On 24 Sep 1944, Salmon sailed with submarines Trigger and Sterlet to raid Japanese shipping in the Ryukyu Islands. On 30 Oct, she attacked the 10,500-ton tanker Jinei Maru that had previously been damaged by Trigger. After firing four torpedoes, she dove to avoid the attack by the tanker’s four escort vessels. Two of the torpedoes hit, but leaks due to depth charge damage forced her to surface. The Japanese vessels hesitated, which gave Salmon’s crew a few minutes to correct the ship’s list. As the Japanese vessels closed, Salmon’s 20mm guns killed most or all topside personnel of one vessel while the other three closed in on her, hitting her a few times with small caliber guns. Salmon sent out a plain language radio to call for the other two submarines to assist, which probably discouraged the Japanese escort vessels, as indicated by the activation of their sound gear. Noting the hesitation by her enemy, Salmon sailed into a rain squall and slipped away from the engagement. Jinei Maru was eventually sunk by a torpedo from Sterlet. Submarines Sterlet, Trigger, and Silversides escorted Salmon to Tanapag Harbor, Saipan in the Mariana Islands, arriving on 3 Nov.

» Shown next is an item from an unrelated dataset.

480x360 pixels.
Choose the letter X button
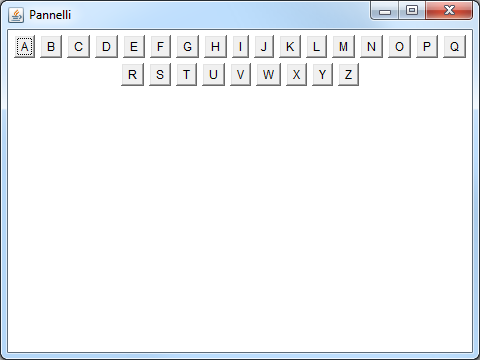[x=296, y=74]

On 10 Nov 1944, Salmon set sail from Saipan alongside of submarine tender Holland for San Francisco, California, United States. On 26 Jan 1945, she departed from San Francisco with submarine Redfish for Portsmouth, New Hampshire, United States via the Panama Canal, arriving on 17 Feb. After repairs at Portsmouth Navy Yard, she became a training vessel for the US Navy Atlantic Fleet. She was decommissioned immediately after the end of WW2 and was sold for scraps on 4 Apr 1946.